Records contained in a dataset =
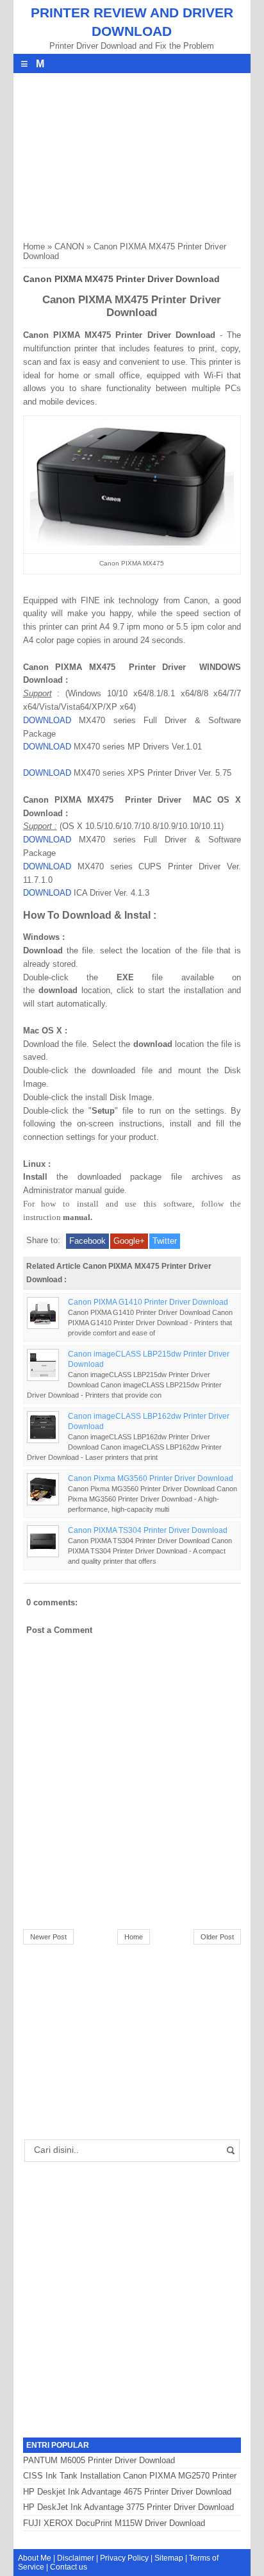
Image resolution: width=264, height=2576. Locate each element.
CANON (69, 246)
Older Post (217, 1937)
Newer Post (48, 1937)
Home (34, 246)
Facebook (87, 1241)
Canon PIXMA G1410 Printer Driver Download (148, 1302)
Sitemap (168, 2558)
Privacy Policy (124, 2558)
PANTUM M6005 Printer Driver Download (99, 2460)
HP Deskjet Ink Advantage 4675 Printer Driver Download (127, 2492)
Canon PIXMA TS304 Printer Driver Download (147, 1530)
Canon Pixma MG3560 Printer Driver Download (150, 1478)
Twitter (165, 1241)
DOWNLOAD (47, 720)
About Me (34, 2558)
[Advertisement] (119, 153)
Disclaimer (75, 2558)
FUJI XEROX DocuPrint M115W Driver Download (114, 2523)
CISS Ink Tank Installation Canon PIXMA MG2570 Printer (129, 2475)
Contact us (68, 2567)
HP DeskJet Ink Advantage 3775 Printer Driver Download (128, 2507)
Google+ (129, 1241)
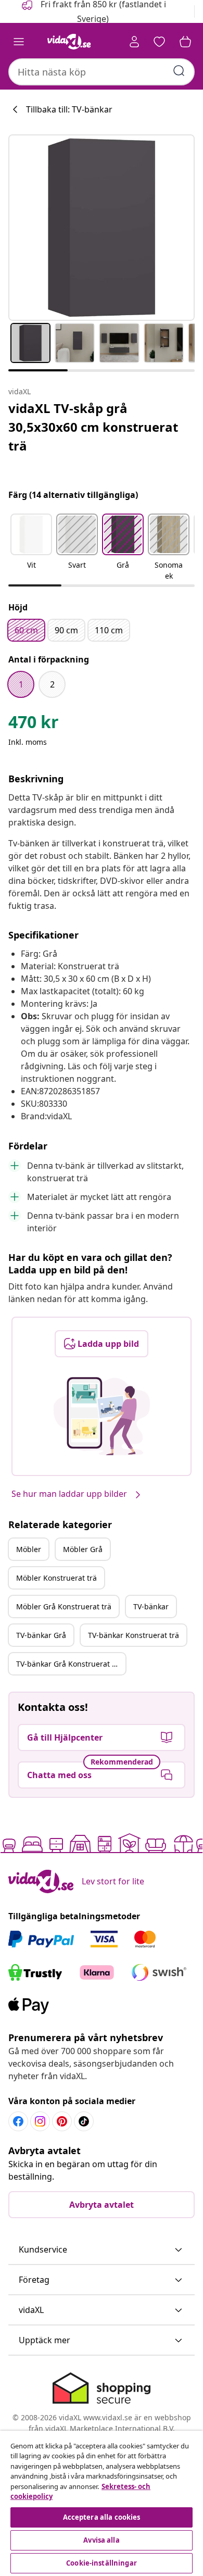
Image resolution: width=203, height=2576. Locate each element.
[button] (31, 548)
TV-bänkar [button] (151, 1606)
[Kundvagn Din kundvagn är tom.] (185, 41)
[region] (101, 2503)
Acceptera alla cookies (102, 2517)
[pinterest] (62, 2121)
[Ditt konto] (134, 41)
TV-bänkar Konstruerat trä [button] (133, 1635)
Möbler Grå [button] (83, 1549)
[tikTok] (84, 2121)
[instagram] (40, 2121)
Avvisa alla (101, 2540)
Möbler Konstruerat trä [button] (56, 1578)
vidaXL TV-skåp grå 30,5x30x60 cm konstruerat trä (93, 426)
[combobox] (101, 71)
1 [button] (21, 684)
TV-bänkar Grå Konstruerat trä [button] (69, 1664)
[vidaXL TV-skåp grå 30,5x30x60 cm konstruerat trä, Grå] (101, 227)
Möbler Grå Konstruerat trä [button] (63, 1606)
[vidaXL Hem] (69, 41)
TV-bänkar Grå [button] (41, 1635)
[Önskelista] (159, 41)
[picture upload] (101, 1416)
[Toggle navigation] (18, 41)
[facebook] (18, 2121)
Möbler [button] (28, 1549)
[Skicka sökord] (179, 70)
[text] (33, 724)
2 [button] (52, 684)
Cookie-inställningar (101, 2563)
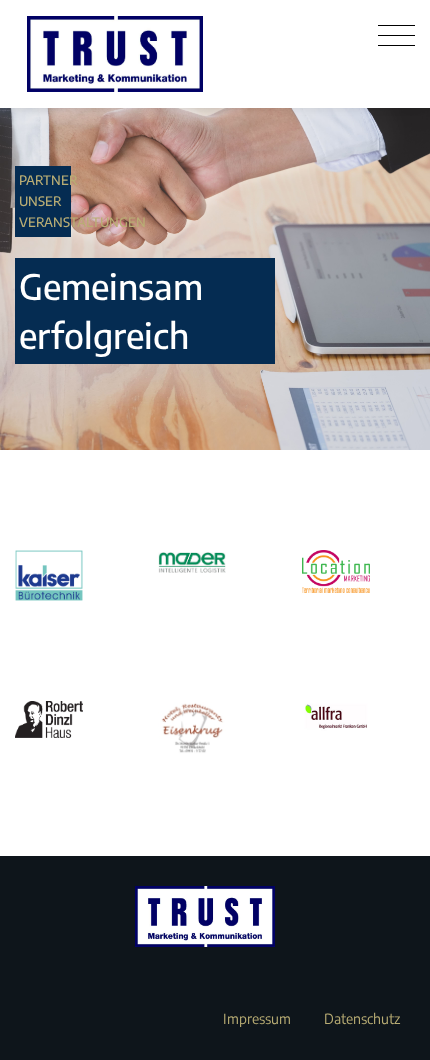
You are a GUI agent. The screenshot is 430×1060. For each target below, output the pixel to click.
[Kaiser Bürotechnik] (71, 575)
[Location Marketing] (358, 571)
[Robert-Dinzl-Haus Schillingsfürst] (71, 720)
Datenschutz (362, 1018)
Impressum (257, 1018)
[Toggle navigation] (396, 36)
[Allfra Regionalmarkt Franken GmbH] (358, 716)
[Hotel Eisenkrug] (214, 729)
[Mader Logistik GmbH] (214, 561)
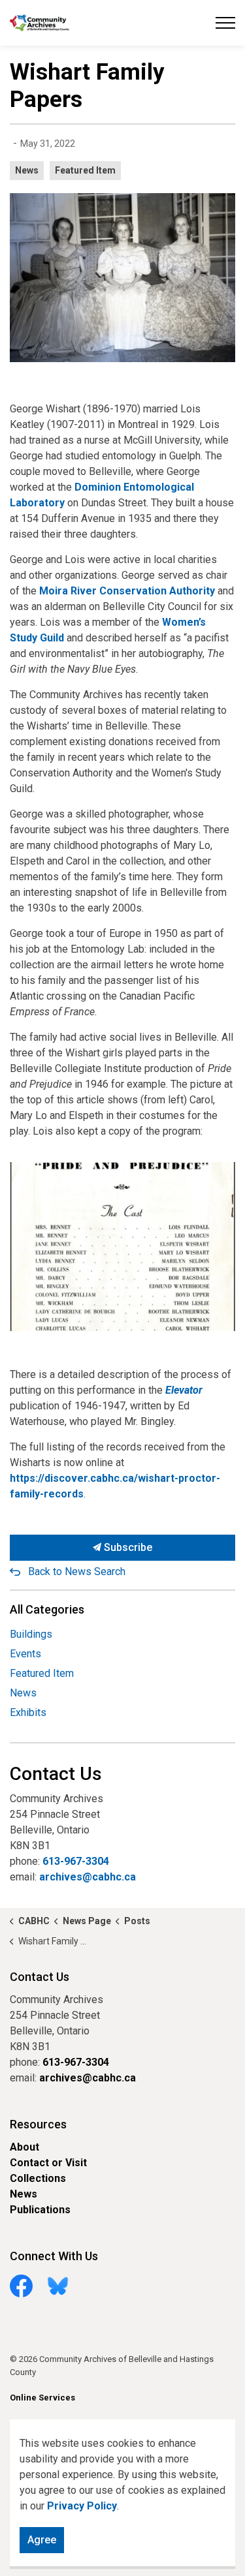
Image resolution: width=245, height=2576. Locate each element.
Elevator (184, 1390)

Task objective =
Without the pictures, return the records above exactly as written.

Answer space =
Image resolution: width=264, height=2576. Locate each element.
CANON (69, 246)
Older Post (217, 1937)
Newer Post (48, 1937)
Home (34, 246)
Facebook (87, 1241)
Canon PIXMA G1410 Printer Driver Download (148, 1302)
Sitemap (168, 2558)
Privacy Policy (124, 2558)
PANTUM M6005 Printer Driver Download (99, 2460)
HP Deskjet Ink Advantage 4675 Printer Driver Download (127, 2492)
Canon PIXMA TS304 Printer Driver Download (147, 1530)
Canon Pixma MG3560 Printer Driver Download (150, 1478)
Twitter (165, 1241)
DOWNLOAD (47, 720)
About Me (34, 2558)
[Advertisement] (119, 153)
Disclaimer (75, 2558)
FUJI XEROX DocuPrint M115W Driver Download (114, 2523)
CISS Ink Tank Installation Canon PIXMA MG2570 Printer (129, 2475)
Contact us (68, 2567)
HP DeskJet Ink Advantage 3775 Printer Driver Download (128, 2507)
Google+ (129, 1241)
Image resolution: width=203, height=2576. Locate each element.
[button] (31, 548)
TV-bänkar [button] (151, 1606)
[Kundvagn Din kundvagn är tom.] (185, 41)
[region] (101, 2503)
Acceptera alla cookies (102, 2517)
[pinterest] (62, 2121)
[Ditt konto] (134, 41)
TV-bänkar Konstruerat trä [button] (133, 1635)
Möbler Grå [button] (83, 1549)
[tikTok] (84, 2121)
[instagram] (40, 2121)
Avvisa alla (101, 2540)
Möbler Konstruerat trä [button] (56, 1578)
vidaXL TV-skåp grå 30,5x30x60 cm konstruerat trä (93, 426)
[combobox] (101, 71)
1 [button] (21, 684)
TV-bänkar Grå Konstruerat trä [button] (69, 1664)
[vidaXL TV-skåp grå 30,5x30x60 cm konstruerat trä, Grå] (101, 227)
Möbler Grå Konstruerat trä [button] (63, 1606)
[vidaXL Hem] (69, 41)
TV-bänkar Grå [button] (41, 1635)
[Önskelista] (159, 41)
[picture upload] (101, 1416)
[Toggle navigation] (18, 41)
[facebook] (18, 2121)
Möbler [button] (28, 1549)
[Skicka sökord] (179, 70)
[text] (33, 724)
2 [button] (52, 684)
Cookie-inställningar (101, 2563)
You are a GUI agent. The screenshot is 430×1060. For each target below, output the pixel to click.
[Kaiser Bürotechnik] (71, 575)
[Location Marketing] (358, 571)
[Robert-Dinzl-Haus Schillingsfürst] (71, 720)
Datenschutz (362, 1018)
Impressum (257, 1018)
[Toggle navigation] (396, 36)
[Allfra Regionalmarkt Franken GmbH] (358, 716)
[Hotel Eisenkrug] (214, 729)
[Mader Logistik GmbH] (214, 561)
Image resolution: width=245, height=2576. Locate each element.
Elevator (184, 1390)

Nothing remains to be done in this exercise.